Much the same way you build walls and barriers to protect your physical inventory, you should also be concerned about protecting your network and digital information. While losing some wheels, or a vehicle can be costly, cybersecurity breaches can have more dire consequences.
A cybersecurity breach can cause the loss of customers and revenue, tarnish your reputation or brand, and expose you to expensive lawsuits and litigation. Fines, fees and penalties also loom over the head of organizations that do not adhere to baseline levels of cybersecurity.
With all of that in mind, here is a high level look at how to prevent cyber-attacks, and what to do if you are hit by one.
Assess the Risks and Formulate a Plan
Start by performing an objective analysis of your systems and processes. Your dealership IT team is probably qualified, but a third party with experience in dealership cybersecurity is recommended so as to avoid any bias.
Look for weak spots in your network and data security. Hire an expert to think like a hacker and focus on improving the weak points. Once you have a plan, put it into action and make evaluations a regular part of your internal audit processes.
Avoid Human Error
Cyber risks are not just a problem with technology. There is a lot of room for human error as a contributing factor. It all comes down to protecting information, and anyone with access to that information (employees, contractors, vendors, and even customers) must be responsible and accountable.
Establish a culture of cybersecurity awareness. Education is an important part of this awareness. A senior member of management should be assigned to oversee the cybersecurity training and awareness. All employees should regularly be made aware of the most current threats and attacks being used by criminals.
Be Prepared for the Worst
Despite the best of efforts, cybersecurity breaches are almost inevitable.
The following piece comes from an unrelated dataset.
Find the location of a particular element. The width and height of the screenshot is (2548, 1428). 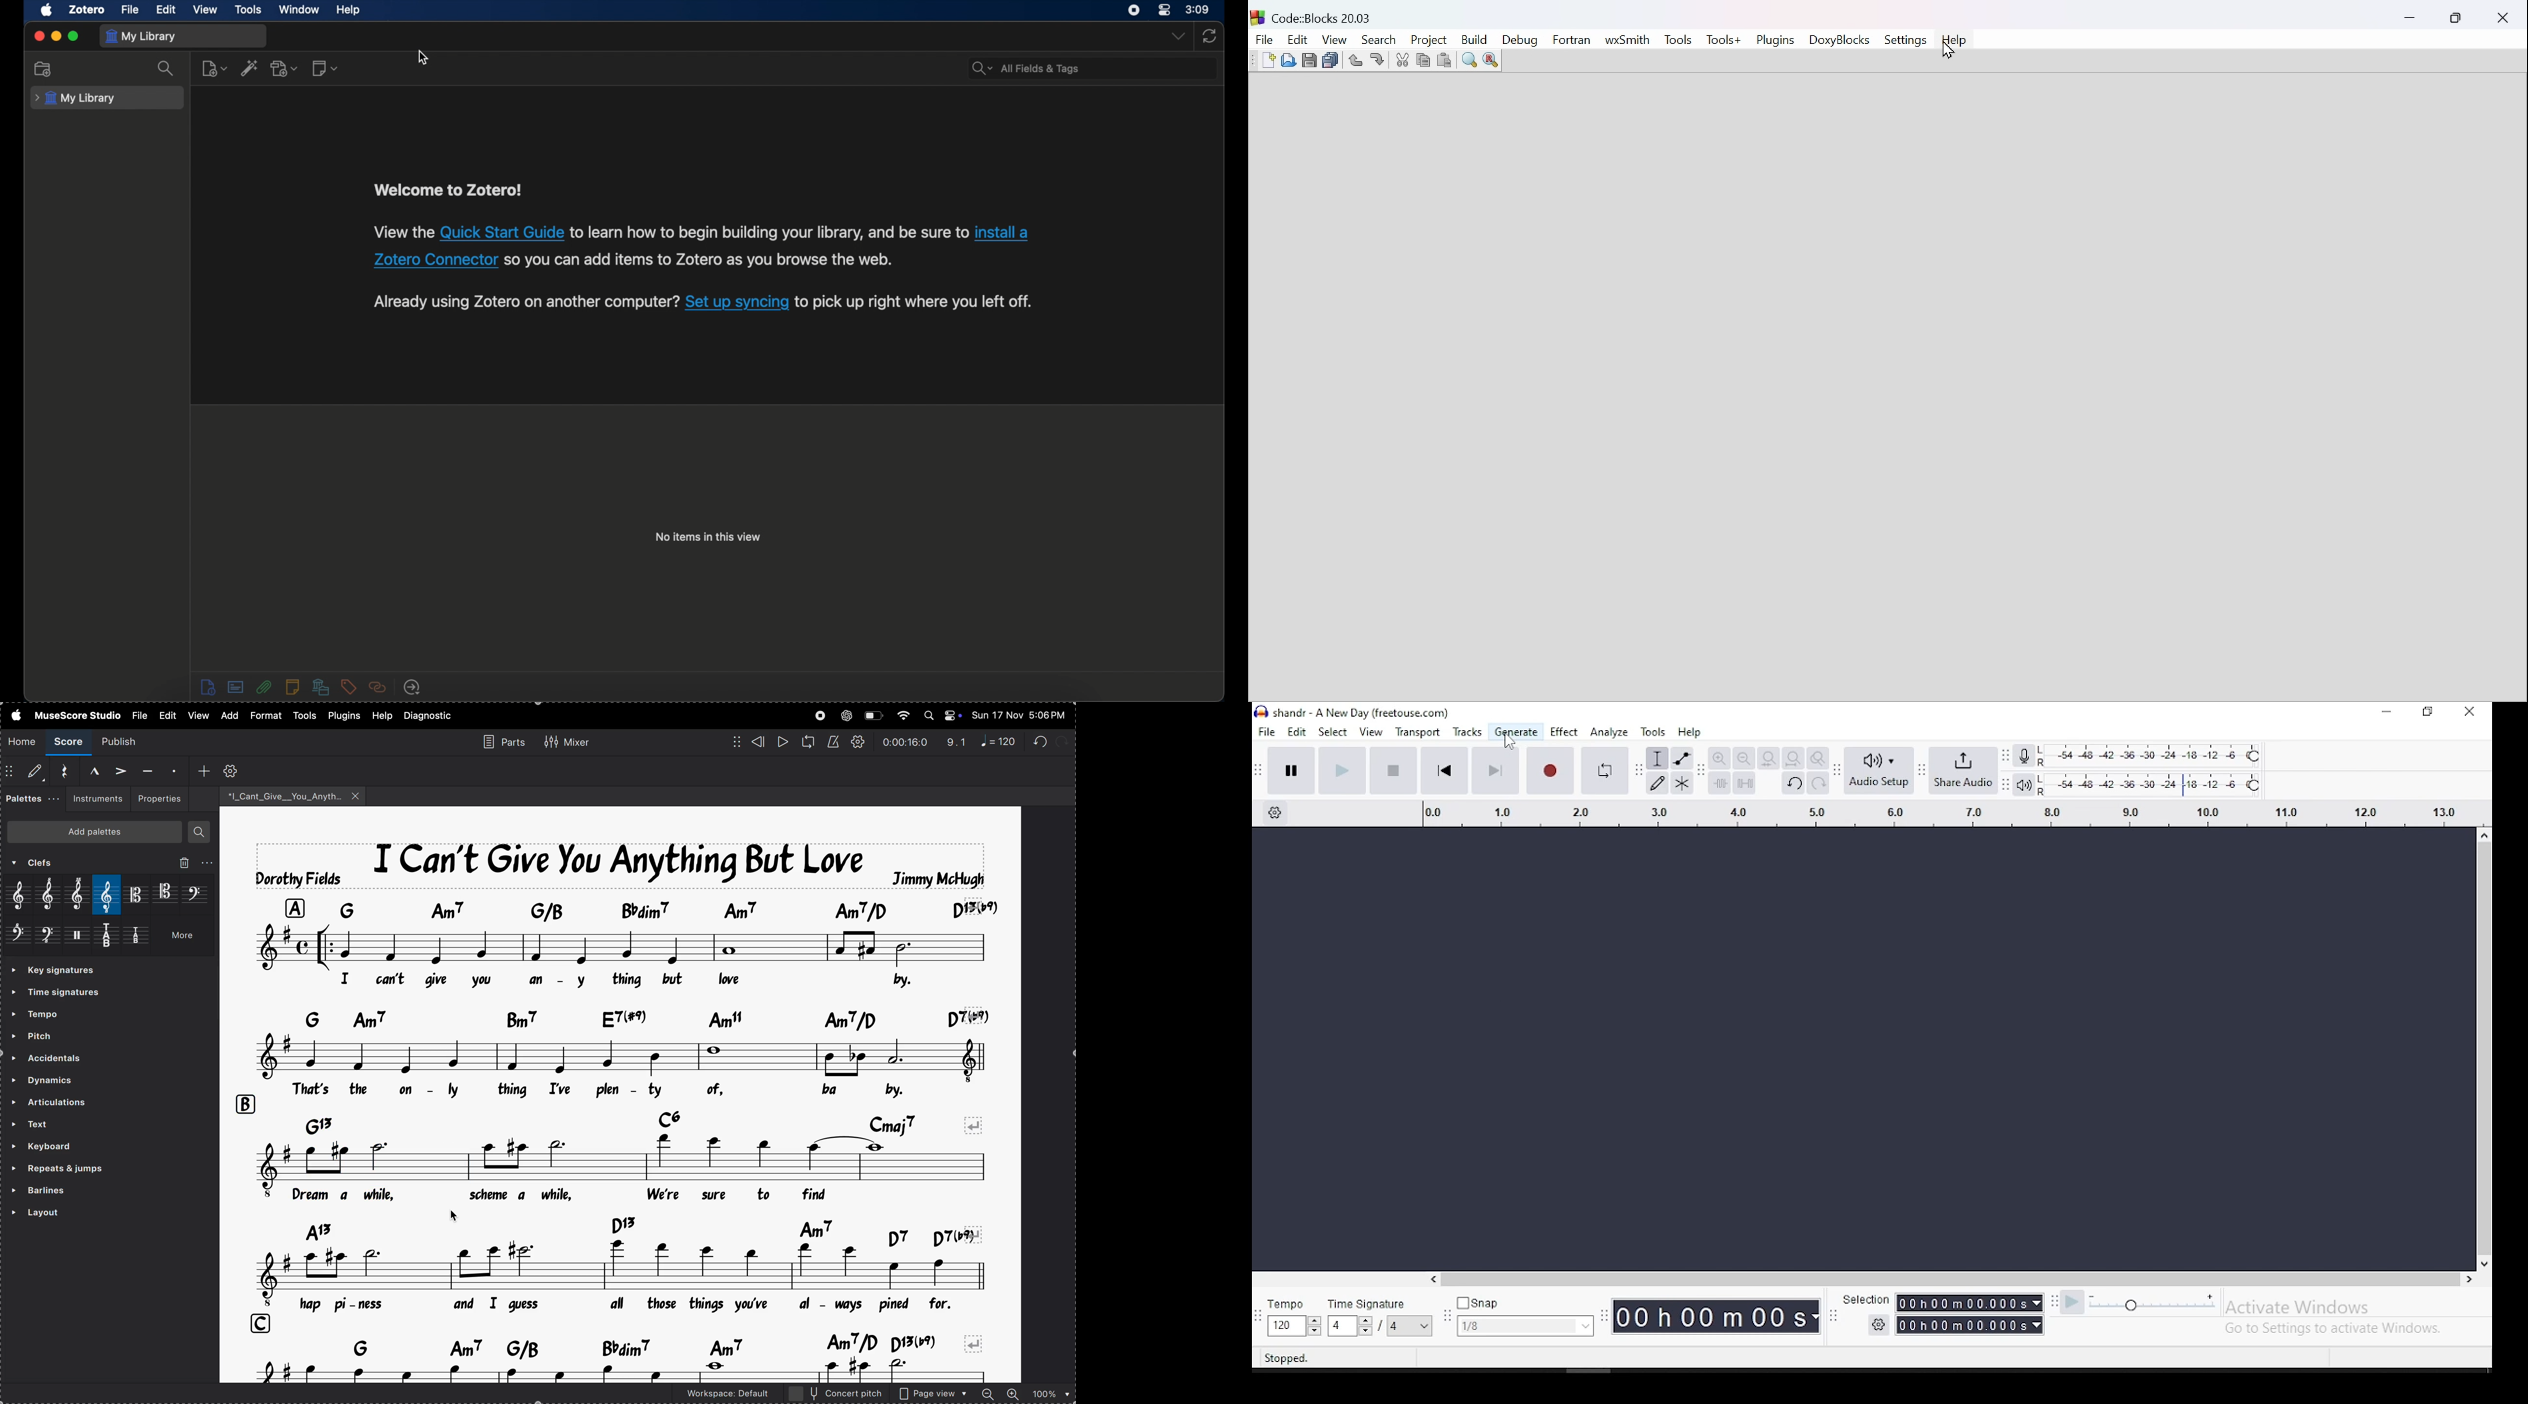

It is important to plan your response in the event you are hit with an attack. A comprehensive and documented Incident Management Plan is designed to guide the dealership through a suspected security incident.
Roles and responsibilities should be defined, such as who will carry out key tasks like forensic investigation and legal response. Most states have requirements for reporting data security breaches. It is important that your team know who is responsible for this to avoid potential fines and penalties.
Commonly Overlooked Risks
Even with the best of planning, there are still risks that are often overlooked. Problems can arise from disparate IT systems when dealer groups merge, poorly configured personal devices used on the corporate network, and when services are integrated with third party vendors.
As mentioned before, hackers will find and exploit your systems weakest link, whatever it may be. It is important to know where all of these weak links are and work toward securing them.